The first step in the process. We gather as much information as possible to make an informed assessment. We will request your annual site electrical data and determine your roof space and what is achievable in terms of roof area and roof type.

Preliminary Proposal

As soon as we have analysed the data and determined the correct system size we will present you with a preliminary proposal.

A preliminary proposal is sufficiently detailed enough to allow us to determine if a solar array is the right solution for your business. We want what is right for you. So this is an important step before either party commits too much time or resource on something that may not progress past the concept stage in the short/medium-term.

Full Technical Site Survey

If our proposal is within the ballpark, the next step is to meet you on-site to measure and understand the different variables on-site.

Official Proposal

Assuming all goes well we will return to you a formal proposal. This proposal will be more detailed than the preliminary proposal and give an indication of what the installation will look like and if there will be interruptions to site operations.

Project Agreed

This is final decision point for you. Only after this stage are to committed to anything Once you have agreed to move forward with your project we begin the process for the ESB Networks connection application and planning permission.

Grant Applications (Optional)

We'll guide you through this process.
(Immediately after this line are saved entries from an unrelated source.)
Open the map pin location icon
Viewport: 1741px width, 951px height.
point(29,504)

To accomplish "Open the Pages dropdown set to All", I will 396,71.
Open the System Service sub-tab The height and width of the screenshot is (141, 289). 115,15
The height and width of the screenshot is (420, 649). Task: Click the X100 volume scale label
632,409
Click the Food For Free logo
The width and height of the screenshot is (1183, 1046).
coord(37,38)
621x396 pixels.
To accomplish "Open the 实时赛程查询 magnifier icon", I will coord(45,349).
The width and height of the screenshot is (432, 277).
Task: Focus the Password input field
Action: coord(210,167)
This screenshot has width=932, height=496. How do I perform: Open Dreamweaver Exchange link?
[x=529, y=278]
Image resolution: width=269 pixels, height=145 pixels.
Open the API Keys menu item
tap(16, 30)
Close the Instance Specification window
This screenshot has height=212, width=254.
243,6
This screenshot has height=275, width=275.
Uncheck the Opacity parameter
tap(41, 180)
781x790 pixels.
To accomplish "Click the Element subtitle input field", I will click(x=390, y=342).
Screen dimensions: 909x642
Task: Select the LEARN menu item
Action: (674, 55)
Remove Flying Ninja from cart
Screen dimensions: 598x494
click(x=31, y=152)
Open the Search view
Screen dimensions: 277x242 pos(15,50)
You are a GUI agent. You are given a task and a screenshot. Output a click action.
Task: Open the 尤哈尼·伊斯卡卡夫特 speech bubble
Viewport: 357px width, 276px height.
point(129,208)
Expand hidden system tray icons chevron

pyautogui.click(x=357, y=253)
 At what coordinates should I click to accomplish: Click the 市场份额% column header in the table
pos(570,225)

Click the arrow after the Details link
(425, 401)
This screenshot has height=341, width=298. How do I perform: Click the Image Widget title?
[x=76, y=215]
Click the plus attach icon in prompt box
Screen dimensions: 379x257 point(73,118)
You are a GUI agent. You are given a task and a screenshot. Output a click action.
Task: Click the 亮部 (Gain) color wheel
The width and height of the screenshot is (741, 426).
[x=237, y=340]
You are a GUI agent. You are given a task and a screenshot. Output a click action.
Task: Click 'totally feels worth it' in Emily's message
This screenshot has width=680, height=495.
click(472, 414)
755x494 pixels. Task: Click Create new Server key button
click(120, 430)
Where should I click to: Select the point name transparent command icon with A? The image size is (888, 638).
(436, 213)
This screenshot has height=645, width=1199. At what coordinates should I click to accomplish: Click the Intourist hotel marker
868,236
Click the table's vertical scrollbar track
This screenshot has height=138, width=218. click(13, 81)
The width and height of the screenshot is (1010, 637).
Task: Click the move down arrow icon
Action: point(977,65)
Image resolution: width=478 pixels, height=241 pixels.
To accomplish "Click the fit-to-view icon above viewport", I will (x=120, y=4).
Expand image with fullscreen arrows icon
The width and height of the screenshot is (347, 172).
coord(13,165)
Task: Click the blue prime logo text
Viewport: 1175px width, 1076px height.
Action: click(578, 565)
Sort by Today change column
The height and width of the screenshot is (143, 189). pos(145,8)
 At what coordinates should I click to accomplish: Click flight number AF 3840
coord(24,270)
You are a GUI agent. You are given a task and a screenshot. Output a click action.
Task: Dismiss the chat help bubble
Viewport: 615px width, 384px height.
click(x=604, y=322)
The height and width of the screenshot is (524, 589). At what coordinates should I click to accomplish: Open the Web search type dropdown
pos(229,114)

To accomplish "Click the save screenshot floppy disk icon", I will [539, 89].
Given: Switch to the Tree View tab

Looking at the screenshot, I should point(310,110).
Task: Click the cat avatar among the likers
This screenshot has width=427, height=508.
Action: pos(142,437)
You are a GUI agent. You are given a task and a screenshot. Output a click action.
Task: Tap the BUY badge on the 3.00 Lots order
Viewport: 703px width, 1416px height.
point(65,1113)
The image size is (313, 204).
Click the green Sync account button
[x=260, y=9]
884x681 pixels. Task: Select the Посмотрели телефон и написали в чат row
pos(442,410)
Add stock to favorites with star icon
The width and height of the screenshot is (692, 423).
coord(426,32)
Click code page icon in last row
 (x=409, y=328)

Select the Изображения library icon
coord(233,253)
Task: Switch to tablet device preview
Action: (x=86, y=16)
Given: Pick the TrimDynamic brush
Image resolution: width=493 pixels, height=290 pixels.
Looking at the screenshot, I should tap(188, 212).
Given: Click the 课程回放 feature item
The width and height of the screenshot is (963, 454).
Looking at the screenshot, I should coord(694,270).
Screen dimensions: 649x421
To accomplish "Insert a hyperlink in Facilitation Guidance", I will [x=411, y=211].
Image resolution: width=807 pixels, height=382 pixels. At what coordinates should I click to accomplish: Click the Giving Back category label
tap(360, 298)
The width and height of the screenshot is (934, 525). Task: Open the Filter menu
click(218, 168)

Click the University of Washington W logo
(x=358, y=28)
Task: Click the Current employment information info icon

It is fast and straightforwards process, and the SEAI often reply within the same day with your approval. More about SEAI solar grants for business / non-domestic.

ESB Networks Application

We look after all the paperwork here for you. The timeline depends on your system size. For smaller systems we do an NC6 form, and approval normally comes back in 20 working days. For larger systems then it's an NC7 form, and normally ESB networks will come and inspect before approving, so that can be a few months until approval is granted. Either way we look after all the dealings with ESB Networks for you and will keep you updated as applications progress.

Planning permission (unlikely required)

For most buildings no planning permission is required. The main exceptions where planning permission may be required is near certain airports / aviation sites, and where you have a listed / protected building.

You can see more information on the government's planning permission exemptions for rooftop solar page.

Project Delivery

As soon as the appropriate permissions are agreed upon and in place, we move into the installation phase

We work closely with you and your teams to ensure there is minimal disruption to site operations.

System Commissioning and Handover

Once your solar PV system has been successfully installed, we will arrange a detailed handover with you and your team. We will go through all the various operating procedures and the online monitoring portal.

One Year Review

One year on from when your system is commissioned we will organize an annual review of your system. We will analyse your system data, give the system a health check and provide you with feedback on performance.

Get in touch to see what going solar could save your business. It's quick, easy, and free.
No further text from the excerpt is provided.